Server: Netscape-Enterprise/3.5.1C
Date: Tue, 20 Mar 2001 11:48:39 GMT
Last-modified: Fri, 16 Mar 2001 02:22:52 GMT
- Various entertaining bits of information. The
"
Last-modified:
" header can be quite useful,
see the HTTP/1.0 "HEAD
"
request, later.
Content-length: 11378
Content-type: text/html
- These two headers follow (approximately) the MIME convention
for identifying the type of data contained in the "body" of the
response -- in this case, plain text which should be interpreted as
HTML by the browser. Note that MIME email-header
"
Content-Encoding:
" (used in
MIME-encoded email messages) is not normally used in HTTP
because the protocol is designed to handle "8-bit" data. That is,
any data at all can be sent after the blank line which signifies
the end of the response headers.
More on the GET
Request
HTTP/1.0 permits the GET
request (and other HTTP
request types, see later) to additionally send
a series of optional Request Headers along with the
request. For example, here's a typical request to ironbark, snarfed
from the local network:
GET /index.html HTTP/1.0
User-Agent: Mozilla/3.0 (X11; IRIX 5.3 IP12)
Host: ironbark.bendigo.latrobe.edu.au
Accept: image/gif, image/jpeg, */*
Referer: http://ironbark.bendigo.latrobe.edu.au/index.html
The request headers are terminated with a blank line -- hence the need
for two newlines, as seen in the first slide of today's lecture. It's also possible
for the request to contain a "message body", just like a response
message -- we defer discussion of this until later in the unit.
Perhaps the most interesting optional request header is
"If-modified-since:
", which takes an HTTP standard
GMT time/date string as its value. If the requested page has not, in
fact, been modified in the specified period, it won't be returned --
instead, a "304 Not Modified
" response is sent.
This is called a Conditional-GET and is very useful in
support of caching, of which more later.
Other HTTP/1.0 Request Types
The HTTP 1.0 protocol is formally specified in terms of
"methods," rather than simple commands. The available
methods are:
- GET
- We've already seen this "request to read a generalised object".

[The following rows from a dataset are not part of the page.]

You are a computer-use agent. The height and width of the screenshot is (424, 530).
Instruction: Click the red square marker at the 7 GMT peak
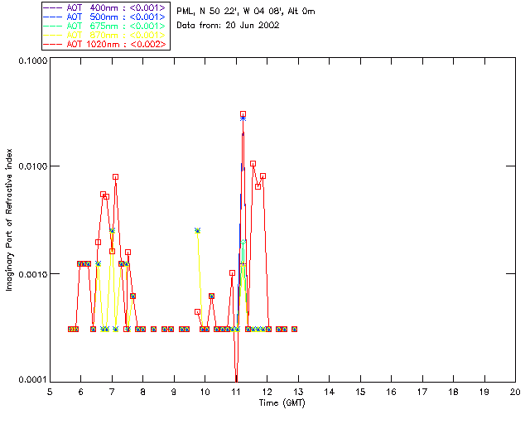[115, 177]
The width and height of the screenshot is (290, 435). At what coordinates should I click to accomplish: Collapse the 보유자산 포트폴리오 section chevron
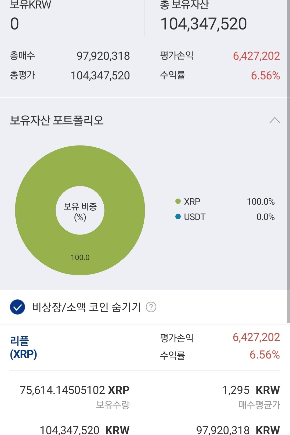(x=274, y=120)
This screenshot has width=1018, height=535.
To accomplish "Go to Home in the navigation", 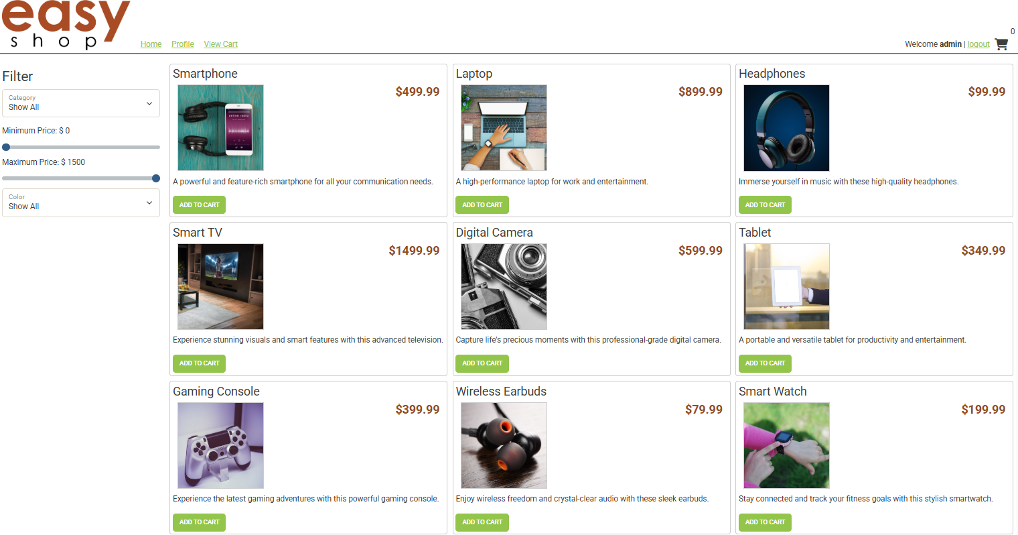I will (x=151, y=44).
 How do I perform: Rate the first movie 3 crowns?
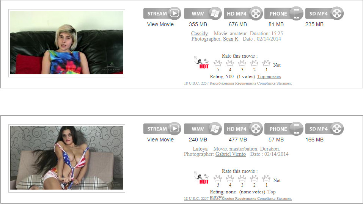(x=242, y=63)
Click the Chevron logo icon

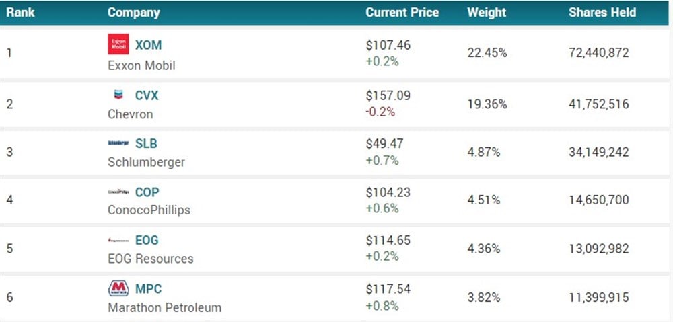coord(118,95)
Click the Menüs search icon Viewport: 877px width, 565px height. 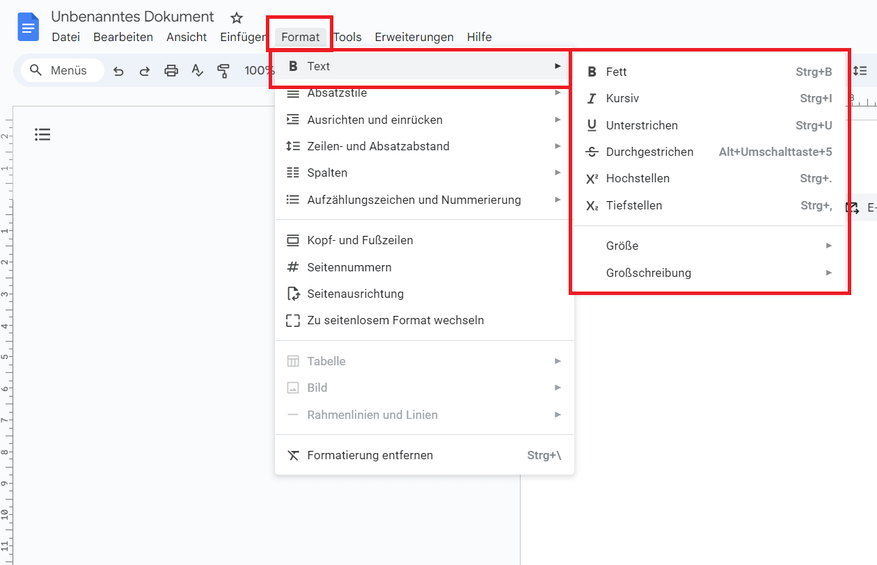pyautogui.click(x=35, y=70)
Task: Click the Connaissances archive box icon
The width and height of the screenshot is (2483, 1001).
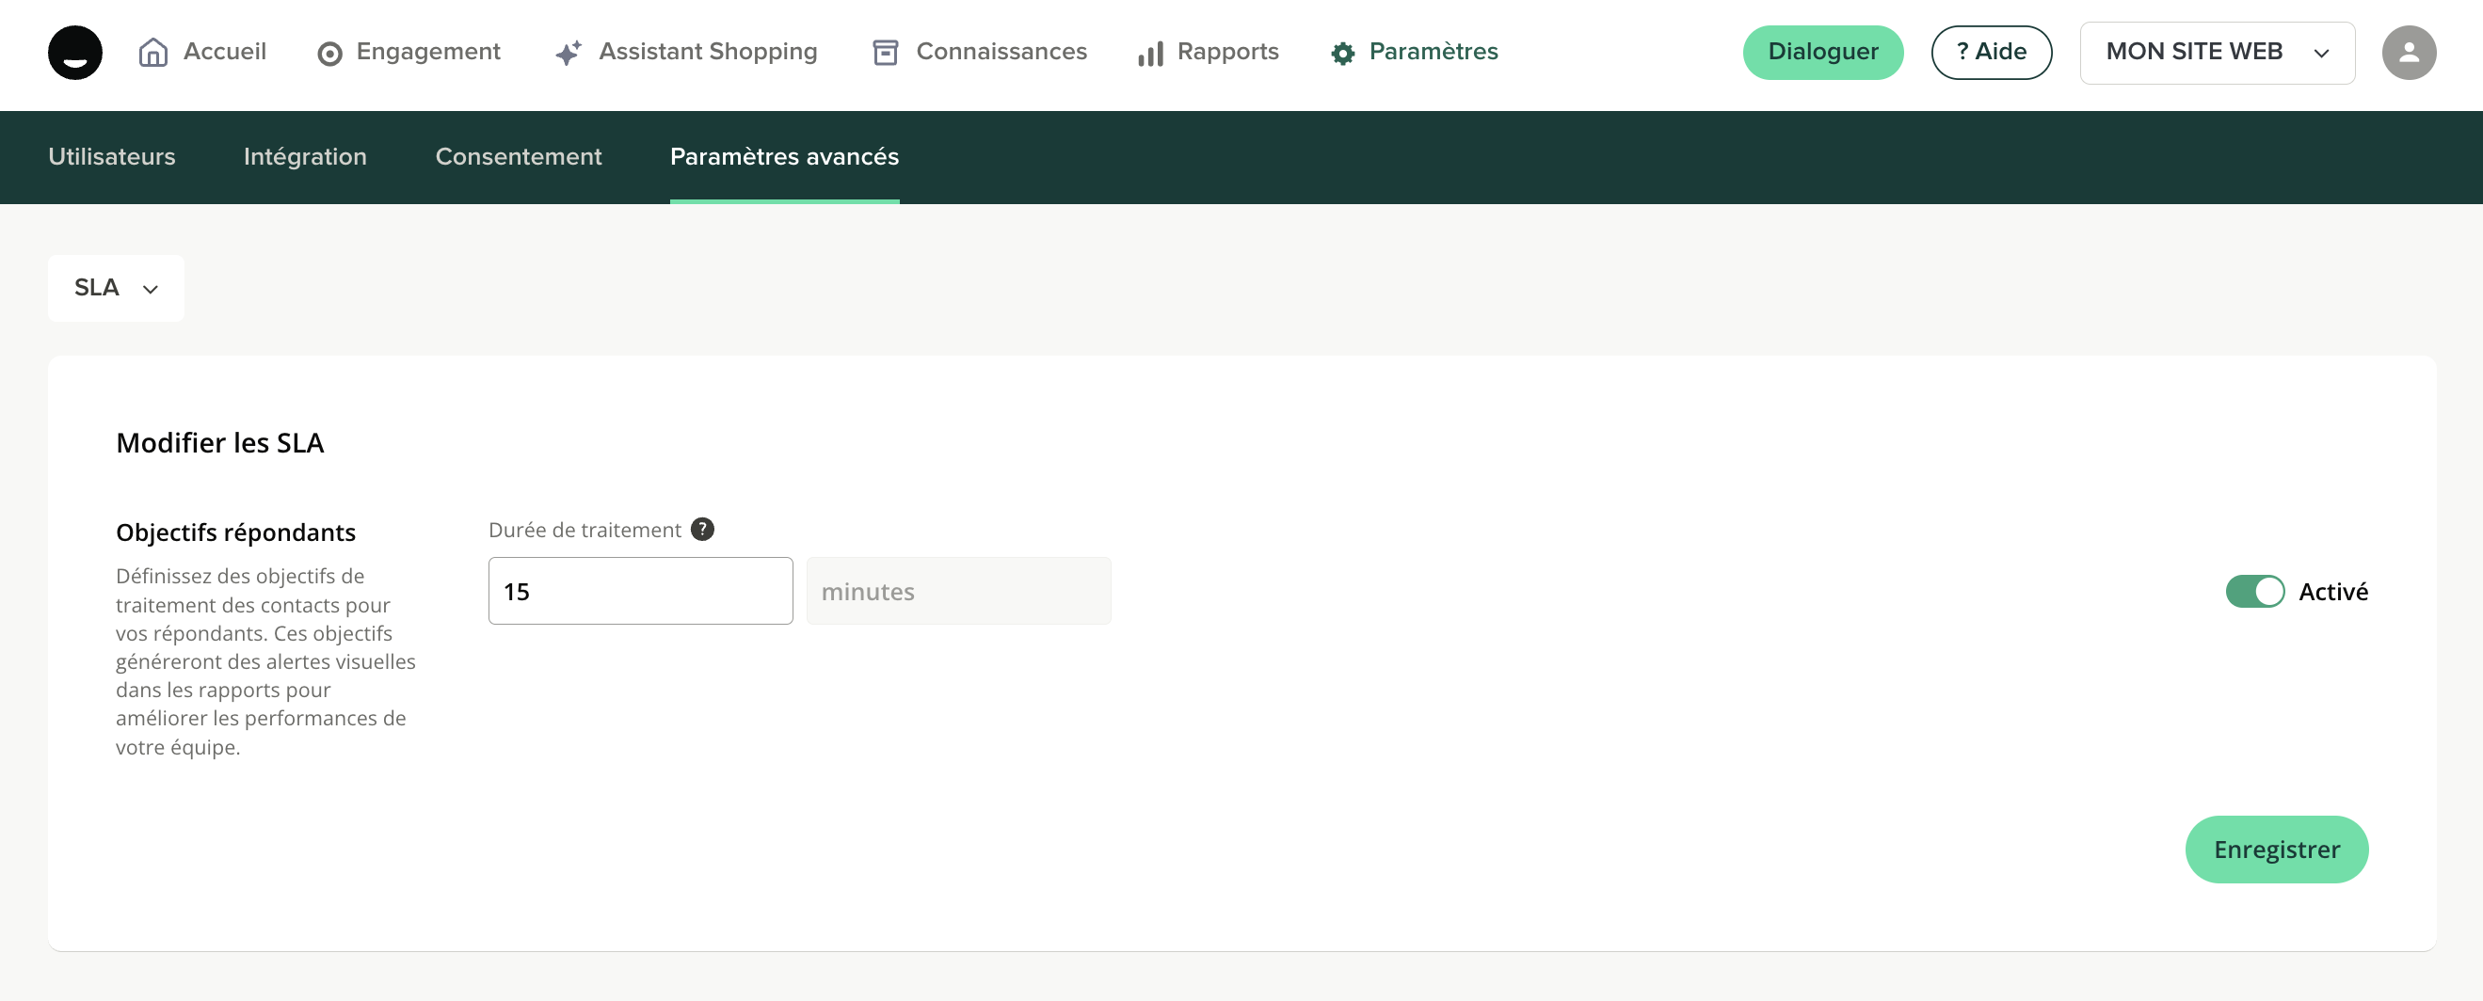Action: pyautogui.click(x=885, y=53)
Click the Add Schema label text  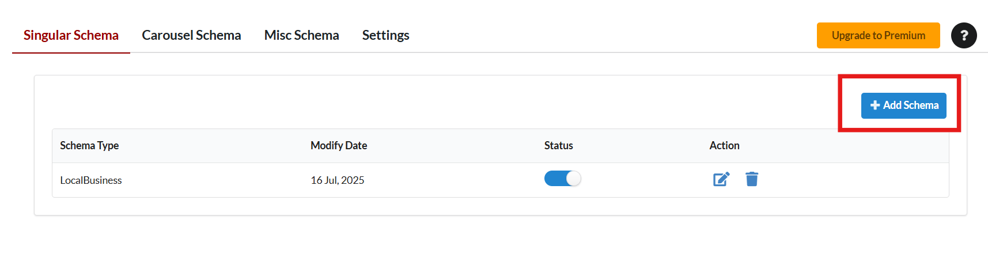coord(911,105)
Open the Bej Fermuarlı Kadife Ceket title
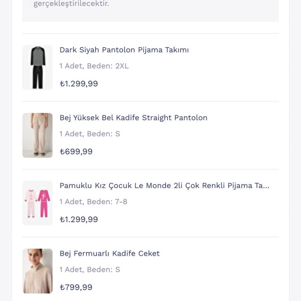Screen dimensions: 301x301 (109, 253)
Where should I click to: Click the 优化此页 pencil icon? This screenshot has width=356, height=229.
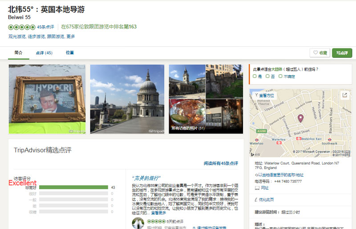[x=257, y=200]
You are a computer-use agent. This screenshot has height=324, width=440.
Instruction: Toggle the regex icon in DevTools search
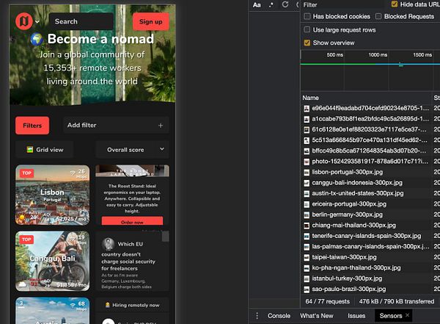click(x=271, y=4)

The object can be a Web "page" (HTML document), an image, a sound
sample or a wide range of other types.
- HEAD
- A request to return the response header only, without the
content. This can contain much useful information about the
requested entity, without the need to actually load it -- eg, how
big it is.
- POST
- Originally defined as a request to "append to a named resource"
(eg, a Web page), this method is extensively used in
CGI-based systems, see later.
- PUT
- Request to store a Web page. Has only ever been used
experimentally.
- DELETE
- Delete the Web page specified. I'm unaware of this having ever
being used, so we can ignore it.
- LINK
- Connect two existing resources. Likewise, never used.
- UNLINK
- Breaks an existing connection between two resources. Not used.
HTTP/1.0 Performance Issues
HTTP/1.0 has been criticised
for poor performance and lack of scalability. There are several aspects
to this:
- HTTP/1.0 opens a new TCP connection for every single transaction.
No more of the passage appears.